RAID, which is an acronym of Redundant Array of Independent Disks, is a software or hardware storage virtualization technology which permits a system to take advantage of many hard drives as a single logical unit. Put simply, all of the drives are used as one and the information on all of them is identical. Such a configuration has 2 huge advantages over using just a single drive to store data - the first one is redundancy, so in the event that one drive stops working, the info will be accessed from the others, and the second one is better performance as the input/output, or reading/writing operations will be distributed among multiple drives. There are different RAID types depending on what amount of drives are used, whether reading and writing are both performed from all the drives at the same time, if data is written in blocks on one drive after another or is mirrored between drives in the same time, etcetera. Based on the particular setup, the fault tolerance and the performance may differ.
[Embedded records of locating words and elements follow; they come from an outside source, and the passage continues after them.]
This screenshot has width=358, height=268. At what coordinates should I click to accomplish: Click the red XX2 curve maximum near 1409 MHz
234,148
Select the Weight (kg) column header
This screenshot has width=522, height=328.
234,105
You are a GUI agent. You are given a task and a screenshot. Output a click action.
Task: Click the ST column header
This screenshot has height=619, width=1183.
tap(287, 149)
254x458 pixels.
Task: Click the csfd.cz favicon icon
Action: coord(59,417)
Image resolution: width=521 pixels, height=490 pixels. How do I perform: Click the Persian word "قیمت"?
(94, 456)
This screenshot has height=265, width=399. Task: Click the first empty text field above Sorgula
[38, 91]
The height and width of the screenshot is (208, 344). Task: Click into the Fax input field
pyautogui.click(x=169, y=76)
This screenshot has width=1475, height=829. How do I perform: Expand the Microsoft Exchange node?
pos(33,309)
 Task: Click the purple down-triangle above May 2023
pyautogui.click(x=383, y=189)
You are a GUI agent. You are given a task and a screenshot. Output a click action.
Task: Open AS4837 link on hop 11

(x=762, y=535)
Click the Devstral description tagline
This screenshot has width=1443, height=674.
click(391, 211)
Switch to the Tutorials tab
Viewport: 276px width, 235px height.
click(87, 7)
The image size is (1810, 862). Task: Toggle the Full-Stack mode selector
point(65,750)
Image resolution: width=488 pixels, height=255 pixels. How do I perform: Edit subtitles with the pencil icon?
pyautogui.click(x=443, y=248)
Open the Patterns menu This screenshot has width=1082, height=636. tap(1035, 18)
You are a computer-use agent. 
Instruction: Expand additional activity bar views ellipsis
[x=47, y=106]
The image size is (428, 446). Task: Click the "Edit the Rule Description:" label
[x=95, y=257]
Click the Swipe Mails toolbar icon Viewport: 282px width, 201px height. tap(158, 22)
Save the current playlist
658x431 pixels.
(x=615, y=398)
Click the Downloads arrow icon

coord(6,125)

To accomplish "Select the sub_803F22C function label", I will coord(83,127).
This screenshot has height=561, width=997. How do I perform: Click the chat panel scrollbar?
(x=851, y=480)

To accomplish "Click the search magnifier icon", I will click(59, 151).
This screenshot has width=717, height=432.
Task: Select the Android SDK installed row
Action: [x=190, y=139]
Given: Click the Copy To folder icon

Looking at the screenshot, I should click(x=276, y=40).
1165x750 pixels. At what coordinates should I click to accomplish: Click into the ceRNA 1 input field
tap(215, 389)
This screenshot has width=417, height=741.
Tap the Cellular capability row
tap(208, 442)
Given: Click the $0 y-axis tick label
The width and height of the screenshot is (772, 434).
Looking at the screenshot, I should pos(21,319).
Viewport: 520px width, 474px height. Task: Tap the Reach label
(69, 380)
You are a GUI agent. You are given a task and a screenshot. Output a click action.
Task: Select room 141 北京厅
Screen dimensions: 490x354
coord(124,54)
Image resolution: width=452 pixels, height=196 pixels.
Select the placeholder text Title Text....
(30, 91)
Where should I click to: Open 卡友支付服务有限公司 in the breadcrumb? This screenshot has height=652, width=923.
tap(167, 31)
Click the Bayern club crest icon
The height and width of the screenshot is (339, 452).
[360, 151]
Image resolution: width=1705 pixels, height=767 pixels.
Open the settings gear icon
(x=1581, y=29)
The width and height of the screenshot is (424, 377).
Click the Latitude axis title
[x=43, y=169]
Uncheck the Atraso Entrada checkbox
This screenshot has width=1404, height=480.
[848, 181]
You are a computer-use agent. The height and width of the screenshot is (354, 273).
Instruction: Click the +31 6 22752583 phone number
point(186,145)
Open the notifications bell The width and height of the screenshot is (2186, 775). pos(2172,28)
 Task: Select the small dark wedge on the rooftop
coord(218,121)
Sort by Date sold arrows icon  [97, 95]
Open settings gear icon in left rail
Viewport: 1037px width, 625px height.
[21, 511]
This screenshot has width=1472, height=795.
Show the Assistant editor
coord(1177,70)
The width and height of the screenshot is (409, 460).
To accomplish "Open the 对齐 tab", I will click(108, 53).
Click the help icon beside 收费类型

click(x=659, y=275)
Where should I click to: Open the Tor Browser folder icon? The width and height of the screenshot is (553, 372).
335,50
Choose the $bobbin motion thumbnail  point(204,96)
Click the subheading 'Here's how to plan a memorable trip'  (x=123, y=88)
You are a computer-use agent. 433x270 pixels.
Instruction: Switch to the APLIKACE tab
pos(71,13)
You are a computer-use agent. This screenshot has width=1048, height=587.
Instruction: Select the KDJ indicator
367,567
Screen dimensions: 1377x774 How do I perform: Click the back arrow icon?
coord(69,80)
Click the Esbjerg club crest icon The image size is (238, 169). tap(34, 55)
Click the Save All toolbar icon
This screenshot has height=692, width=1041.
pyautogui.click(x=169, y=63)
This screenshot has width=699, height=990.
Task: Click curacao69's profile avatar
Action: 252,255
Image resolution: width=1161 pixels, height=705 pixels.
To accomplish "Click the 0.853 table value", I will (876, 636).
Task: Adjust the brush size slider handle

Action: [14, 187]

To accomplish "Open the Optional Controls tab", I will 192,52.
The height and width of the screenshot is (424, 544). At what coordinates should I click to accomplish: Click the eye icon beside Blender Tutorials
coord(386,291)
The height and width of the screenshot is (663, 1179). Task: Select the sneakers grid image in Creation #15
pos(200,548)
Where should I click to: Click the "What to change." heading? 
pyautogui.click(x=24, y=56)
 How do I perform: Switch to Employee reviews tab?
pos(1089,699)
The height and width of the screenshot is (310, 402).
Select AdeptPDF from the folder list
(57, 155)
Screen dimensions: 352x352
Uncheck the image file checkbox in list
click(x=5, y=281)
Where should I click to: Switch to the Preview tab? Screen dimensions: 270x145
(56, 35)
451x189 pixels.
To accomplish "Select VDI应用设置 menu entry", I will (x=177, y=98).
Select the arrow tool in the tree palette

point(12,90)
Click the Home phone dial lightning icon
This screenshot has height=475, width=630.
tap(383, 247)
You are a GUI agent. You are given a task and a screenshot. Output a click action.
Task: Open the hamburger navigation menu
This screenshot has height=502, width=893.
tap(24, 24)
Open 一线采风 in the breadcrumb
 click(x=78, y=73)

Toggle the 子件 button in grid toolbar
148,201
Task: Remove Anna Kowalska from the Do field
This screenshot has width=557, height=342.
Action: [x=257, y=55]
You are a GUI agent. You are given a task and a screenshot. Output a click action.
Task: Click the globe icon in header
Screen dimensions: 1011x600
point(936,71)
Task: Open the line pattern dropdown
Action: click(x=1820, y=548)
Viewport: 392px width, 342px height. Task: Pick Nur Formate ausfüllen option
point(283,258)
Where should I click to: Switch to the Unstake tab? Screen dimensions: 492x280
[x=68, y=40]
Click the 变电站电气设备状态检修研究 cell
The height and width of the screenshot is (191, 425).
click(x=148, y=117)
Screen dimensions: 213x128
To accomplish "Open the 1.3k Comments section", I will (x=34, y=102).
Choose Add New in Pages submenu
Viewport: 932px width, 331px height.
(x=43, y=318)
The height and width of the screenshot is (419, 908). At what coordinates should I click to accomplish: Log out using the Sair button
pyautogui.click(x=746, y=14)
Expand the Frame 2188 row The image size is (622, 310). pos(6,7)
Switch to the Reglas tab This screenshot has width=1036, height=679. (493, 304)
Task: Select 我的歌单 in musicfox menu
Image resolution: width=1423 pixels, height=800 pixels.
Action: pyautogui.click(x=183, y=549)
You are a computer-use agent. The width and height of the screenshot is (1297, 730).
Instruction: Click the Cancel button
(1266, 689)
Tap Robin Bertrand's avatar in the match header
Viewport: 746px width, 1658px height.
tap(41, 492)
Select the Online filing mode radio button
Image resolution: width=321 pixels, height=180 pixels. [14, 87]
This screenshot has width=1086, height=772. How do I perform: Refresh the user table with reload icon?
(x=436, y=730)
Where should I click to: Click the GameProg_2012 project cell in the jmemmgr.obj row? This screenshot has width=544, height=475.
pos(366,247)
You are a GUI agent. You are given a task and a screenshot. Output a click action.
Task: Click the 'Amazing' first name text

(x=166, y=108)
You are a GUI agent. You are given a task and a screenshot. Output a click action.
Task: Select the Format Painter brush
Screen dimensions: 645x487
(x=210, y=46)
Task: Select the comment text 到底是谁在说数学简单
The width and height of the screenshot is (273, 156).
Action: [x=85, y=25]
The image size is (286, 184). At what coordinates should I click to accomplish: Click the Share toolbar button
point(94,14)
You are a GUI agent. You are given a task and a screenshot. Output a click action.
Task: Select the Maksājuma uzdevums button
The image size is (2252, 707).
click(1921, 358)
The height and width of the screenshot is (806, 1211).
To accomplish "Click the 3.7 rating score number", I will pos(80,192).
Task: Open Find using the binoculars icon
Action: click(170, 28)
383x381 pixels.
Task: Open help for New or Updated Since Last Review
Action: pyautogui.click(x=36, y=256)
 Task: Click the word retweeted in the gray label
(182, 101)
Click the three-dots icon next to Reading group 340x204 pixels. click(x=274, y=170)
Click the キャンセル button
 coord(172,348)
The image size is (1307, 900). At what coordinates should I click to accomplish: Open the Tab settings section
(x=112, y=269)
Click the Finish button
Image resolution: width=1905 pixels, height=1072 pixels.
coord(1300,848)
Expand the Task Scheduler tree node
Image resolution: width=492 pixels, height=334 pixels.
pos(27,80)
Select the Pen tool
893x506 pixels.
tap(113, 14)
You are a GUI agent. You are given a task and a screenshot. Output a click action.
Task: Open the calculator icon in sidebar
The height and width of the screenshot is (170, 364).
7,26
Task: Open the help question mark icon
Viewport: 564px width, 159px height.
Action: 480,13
RAID in Shared Web Hosting

The NVMe drives which our cutting-edge cloud Internet hosting platform uses for storage operate in RAID-Z. This kind of RAID is intended to work with the ZFS file system which runs on the platform and it works by using the so-called parity disk - a specific drive where data kept on the other drives is copied with an extra bit added to it. In the event that one of the disks fails, your Internet sites shall continue working from the other ones and after we replace the problematic one, the info that will be duplicated on it will be rebuilt from what is stored on the remaining drives along with the info from the parity disk. This is done in order to be able to recalculate the elements of every single file properly and to confirm the integrity of the information cloned on the new drive. This is an additional level of security for the info which you upload to your shared web hosting account together with the ZFS file system that compares a unique digital fingerprint for each file on all the disk drives in real time.